Problem statement => Reproduce, from the lines below, exactly the stretch that begins at the line containing "[switch] (415, 1313)" and ends at the line containing "お問い合わせ (49, 2541)", both included.

(Dataset entries)
--------------------

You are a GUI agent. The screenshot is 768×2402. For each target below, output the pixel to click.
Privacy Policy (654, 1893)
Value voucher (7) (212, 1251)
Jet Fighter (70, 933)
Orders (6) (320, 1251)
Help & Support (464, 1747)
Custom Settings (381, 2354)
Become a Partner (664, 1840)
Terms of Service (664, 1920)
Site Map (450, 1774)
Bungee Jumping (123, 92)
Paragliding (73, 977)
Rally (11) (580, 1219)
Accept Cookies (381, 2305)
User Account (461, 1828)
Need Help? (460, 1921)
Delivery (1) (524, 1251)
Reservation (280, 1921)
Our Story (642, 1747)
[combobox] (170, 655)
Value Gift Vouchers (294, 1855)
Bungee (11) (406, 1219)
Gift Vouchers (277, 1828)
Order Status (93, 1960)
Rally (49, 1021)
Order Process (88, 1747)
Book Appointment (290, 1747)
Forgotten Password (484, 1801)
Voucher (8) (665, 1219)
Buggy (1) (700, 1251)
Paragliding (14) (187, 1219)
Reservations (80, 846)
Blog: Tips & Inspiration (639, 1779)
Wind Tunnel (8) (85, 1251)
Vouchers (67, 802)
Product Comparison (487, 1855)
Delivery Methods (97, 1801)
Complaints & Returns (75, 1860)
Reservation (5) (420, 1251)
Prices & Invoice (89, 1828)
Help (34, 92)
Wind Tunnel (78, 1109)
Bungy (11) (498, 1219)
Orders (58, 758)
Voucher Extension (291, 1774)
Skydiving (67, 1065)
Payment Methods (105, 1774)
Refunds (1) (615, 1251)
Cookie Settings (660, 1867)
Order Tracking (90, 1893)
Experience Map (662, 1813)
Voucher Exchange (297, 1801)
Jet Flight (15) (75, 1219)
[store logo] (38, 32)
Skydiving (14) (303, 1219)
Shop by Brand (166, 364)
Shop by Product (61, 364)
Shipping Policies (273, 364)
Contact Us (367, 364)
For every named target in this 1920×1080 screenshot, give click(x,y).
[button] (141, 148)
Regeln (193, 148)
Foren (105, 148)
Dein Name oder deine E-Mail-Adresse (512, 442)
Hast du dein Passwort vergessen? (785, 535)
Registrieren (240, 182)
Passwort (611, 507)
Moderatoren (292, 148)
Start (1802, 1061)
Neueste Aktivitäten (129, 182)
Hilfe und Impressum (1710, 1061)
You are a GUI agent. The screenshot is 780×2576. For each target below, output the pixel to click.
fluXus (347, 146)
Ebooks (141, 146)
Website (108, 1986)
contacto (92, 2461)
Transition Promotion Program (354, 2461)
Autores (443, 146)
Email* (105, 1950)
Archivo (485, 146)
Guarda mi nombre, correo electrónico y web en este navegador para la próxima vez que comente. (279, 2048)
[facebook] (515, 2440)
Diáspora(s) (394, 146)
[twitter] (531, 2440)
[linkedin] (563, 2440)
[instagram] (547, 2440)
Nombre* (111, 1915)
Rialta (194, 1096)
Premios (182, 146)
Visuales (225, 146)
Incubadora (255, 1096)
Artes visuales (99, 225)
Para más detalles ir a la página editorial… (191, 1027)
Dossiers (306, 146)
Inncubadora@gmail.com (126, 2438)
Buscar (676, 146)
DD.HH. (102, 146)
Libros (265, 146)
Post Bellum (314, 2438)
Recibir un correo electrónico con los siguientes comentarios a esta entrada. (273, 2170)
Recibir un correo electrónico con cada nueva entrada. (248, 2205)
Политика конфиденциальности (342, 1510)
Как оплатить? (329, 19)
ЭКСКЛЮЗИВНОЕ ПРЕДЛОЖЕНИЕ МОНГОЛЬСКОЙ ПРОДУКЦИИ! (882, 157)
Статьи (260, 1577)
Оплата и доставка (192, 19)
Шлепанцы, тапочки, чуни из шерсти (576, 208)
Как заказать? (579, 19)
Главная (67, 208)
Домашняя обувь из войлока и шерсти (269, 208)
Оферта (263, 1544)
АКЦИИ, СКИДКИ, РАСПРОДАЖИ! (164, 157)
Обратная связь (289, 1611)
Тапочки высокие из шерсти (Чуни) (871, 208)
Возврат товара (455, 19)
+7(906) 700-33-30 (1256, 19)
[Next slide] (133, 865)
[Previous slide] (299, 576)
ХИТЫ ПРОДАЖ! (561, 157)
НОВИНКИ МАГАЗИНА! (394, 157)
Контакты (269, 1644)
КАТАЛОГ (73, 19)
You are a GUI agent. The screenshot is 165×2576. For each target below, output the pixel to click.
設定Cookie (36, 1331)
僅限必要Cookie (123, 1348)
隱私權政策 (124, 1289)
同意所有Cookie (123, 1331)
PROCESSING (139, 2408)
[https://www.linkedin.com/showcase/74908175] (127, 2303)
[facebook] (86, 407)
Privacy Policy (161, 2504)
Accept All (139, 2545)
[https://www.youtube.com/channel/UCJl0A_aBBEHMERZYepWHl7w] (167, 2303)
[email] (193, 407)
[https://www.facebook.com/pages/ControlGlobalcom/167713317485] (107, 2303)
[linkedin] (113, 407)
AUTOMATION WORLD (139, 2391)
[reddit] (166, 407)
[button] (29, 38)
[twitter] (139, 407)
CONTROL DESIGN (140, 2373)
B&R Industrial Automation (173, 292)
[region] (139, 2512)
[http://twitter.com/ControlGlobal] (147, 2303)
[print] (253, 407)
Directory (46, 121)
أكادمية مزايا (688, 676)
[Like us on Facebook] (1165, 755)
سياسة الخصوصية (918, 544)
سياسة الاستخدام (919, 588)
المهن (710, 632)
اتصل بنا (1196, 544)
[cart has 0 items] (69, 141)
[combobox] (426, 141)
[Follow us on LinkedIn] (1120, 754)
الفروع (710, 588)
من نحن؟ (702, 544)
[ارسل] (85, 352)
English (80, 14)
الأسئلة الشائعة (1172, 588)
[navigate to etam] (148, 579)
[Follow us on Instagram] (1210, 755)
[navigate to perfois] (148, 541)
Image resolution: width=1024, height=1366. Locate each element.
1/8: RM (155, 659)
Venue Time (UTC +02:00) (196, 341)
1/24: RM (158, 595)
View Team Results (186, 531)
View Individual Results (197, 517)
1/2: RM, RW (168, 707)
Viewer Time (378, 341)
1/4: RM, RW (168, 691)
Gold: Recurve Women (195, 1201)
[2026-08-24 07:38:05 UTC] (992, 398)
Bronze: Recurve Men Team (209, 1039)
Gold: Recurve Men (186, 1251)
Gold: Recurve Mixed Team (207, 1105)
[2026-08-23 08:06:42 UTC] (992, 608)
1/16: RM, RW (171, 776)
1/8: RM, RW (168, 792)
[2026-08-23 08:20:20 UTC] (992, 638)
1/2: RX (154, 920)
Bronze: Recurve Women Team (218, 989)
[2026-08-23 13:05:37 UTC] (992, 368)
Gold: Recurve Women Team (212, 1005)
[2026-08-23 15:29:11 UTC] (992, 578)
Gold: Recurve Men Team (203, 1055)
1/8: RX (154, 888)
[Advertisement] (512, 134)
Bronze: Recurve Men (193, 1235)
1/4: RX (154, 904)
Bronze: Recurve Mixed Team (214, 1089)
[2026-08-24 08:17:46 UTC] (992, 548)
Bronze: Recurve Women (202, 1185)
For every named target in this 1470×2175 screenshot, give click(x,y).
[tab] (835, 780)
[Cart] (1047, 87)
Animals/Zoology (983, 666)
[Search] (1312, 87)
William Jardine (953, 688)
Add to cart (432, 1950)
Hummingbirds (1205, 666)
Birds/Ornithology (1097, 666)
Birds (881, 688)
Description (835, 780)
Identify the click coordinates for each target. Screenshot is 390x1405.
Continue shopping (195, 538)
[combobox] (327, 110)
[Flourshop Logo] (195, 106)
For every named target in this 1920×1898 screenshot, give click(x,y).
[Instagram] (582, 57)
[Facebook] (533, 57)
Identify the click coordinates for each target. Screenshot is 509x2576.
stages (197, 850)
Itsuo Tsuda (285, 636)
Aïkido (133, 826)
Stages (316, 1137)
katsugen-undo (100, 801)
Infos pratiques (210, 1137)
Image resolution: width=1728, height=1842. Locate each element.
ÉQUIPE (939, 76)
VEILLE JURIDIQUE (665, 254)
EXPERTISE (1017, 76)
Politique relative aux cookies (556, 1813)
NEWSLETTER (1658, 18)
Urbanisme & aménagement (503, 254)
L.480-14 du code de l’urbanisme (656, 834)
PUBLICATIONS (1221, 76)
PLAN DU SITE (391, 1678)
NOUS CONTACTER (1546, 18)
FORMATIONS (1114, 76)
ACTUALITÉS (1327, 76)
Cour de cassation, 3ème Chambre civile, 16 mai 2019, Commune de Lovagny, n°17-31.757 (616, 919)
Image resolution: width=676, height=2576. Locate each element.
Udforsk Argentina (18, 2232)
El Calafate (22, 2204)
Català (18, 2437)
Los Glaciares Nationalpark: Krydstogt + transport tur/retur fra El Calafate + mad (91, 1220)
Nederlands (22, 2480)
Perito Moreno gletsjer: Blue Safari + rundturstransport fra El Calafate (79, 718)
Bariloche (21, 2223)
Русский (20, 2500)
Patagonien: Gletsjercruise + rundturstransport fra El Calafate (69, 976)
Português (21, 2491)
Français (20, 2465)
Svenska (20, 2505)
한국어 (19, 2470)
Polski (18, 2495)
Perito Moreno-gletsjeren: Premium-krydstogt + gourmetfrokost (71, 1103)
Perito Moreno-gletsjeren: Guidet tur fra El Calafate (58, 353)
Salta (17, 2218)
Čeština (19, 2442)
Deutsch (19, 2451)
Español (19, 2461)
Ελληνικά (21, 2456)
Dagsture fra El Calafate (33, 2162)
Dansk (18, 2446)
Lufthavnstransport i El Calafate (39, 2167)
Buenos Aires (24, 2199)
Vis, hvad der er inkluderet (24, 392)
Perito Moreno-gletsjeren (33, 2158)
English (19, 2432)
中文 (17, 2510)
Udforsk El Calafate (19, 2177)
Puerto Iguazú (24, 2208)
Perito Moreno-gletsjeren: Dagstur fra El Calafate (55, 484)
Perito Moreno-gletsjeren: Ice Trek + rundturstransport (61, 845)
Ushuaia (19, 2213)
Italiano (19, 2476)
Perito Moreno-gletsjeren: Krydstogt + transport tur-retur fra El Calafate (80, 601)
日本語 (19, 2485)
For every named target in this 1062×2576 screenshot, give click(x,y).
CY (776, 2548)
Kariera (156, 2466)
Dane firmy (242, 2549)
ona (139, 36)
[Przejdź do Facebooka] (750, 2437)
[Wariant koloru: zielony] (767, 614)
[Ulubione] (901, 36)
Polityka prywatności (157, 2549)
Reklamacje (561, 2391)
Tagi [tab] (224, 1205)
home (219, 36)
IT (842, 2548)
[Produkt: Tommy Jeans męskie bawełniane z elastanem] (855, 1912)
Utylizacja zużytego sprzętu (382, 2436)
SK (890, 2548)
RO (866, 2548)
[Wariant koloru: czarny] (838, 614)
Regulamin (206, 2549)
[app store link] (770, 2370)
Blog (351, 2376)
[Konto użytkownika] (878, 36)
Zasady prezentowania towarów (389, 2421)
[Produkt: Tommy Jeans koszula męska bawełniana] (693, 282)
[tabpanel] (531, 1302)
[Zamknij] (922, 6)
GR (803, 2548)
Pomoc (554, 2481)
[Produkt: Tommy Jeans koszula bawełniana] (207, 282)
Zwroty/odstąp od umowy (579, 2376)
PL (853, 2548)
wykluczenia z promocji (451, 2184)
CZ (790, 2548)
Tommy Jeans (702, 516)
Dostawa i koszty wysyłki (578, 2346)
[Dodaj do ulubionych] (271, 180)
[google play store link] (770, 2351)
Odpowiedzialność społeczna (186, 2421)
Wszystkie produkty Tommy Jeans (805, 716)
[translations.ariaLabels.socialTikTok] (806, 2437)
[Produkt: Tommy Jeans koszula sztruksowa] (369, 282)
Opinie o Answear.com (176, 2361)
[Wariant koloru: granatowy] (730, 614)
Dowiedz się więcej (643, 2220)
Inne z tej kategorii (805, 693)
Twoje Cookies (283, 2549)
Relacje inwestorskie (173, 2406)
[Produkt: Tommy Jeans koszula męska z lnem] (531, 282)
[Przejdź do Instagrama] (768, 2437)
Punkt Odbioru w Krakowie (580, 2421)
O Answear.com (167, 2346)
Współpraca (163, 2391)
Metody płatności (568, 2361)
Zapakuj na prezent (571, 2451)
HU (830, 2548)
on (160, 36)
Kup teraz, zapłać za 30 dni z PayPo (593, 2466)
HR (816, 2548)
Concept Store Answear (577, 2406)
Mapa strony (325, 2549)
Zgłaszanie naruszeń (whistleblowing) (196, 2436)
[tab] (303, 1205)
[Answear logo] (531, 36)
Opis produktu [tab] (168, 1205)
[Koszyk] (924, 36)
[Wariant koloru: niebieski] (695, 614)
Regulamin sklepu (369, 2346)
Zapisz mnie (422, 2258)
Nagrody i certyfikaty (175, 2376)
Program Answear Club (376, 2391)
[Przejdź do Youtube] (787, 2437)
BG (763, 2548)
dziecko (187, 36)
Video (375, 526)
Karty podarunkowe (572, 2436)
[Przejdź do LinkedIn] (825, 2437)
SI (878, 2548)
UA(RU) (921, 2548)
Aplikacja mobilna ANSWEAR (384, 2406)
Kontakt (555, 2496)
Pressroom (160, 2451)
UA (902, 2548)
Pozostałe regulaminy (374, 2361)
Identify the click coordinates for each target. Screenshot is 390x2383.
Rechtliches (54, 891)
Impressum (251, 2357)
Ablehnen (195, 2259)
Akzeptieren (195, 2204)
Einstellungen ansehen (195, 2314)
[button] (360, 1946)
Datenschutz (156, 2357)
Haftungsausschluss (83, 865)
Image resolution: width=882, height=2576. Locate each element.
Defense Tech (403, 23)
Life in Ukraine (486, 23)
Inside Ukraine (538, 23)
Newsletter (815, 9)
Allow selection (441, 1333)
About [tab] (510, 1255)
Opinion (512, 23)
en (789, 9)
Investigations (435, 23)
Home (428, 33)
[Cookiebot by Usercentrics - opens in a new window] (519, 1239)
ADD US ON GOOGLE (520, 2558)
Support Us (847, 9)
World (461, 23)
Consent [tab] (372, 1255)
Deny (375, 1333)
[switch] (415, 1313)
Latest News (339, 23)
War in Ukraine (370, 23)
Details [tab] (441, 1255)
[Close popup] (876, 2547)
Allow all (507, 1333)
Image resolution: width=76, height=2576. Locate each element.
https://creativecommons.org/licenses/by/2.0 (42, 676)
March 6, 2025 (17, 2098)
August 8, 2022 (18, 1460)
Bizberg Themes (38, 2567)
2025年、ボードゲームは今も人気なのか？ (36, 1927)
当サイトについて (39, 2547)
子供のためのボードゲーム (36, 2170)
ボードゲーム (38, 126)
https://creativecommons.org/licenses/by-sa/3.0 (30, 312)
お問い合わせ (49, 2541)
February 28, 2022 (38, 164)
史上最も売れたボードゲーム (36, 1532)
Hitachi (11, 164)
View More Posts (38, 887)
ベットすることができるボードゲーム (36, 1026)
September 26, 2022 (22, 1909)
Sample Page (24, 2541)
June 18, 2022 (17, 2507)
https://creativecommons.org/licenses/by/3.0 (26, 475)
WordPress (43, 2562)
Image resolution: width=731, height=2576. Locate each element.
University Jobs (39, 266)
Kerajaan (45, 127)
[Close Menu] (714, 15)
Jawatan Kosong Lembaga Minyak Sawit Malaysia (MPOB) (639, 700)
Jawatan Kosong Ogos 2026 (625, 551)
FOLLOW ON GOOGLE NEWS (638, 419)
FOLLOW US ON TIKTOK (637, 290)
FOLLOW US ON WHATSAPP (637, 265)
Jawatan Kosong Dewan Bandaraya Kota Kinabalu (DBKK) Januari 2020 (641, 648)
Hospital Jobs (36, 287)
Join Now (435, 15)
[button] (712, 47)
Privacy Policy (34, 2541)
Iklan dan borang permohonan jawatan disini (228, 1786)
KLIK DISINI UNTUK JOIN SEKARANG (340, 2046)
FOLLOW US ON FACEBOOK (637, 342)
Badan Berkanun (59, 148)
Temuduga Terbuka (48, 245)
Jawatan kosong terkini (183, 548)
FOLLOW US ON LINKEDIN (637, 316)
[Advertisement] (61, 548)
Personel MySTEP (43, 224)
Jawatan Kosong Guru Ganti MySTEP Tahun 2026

--------------------

Expected output =>
[switch] (415, 1313)
Latest News (339, 23)
War in Ukraine (370, 23)
Details [tab] (441, 1255)
[Close popup] (876, 2547)
Allow all (507, 1333)
Image resolution: width=76, height=2576. Locate each element.
https://creativecommons.org/licenses/by/2.0 (42, 676)
March 6, 2025 (17, 2098)
August 8, 2022 (18, 1460)
Bizberg Themes (38, 2567)
2025年、ボードゲームは今も人気なのか？ (36, 1927)
当サイトについて (39, 2547)
子供のためのボードゲーム (36, 2170)
ボードゲーム (38, 126)
https://creativecommons.org/licenses/by-sa/3.0 (30, 312)
お問い合わせ (49, 2541)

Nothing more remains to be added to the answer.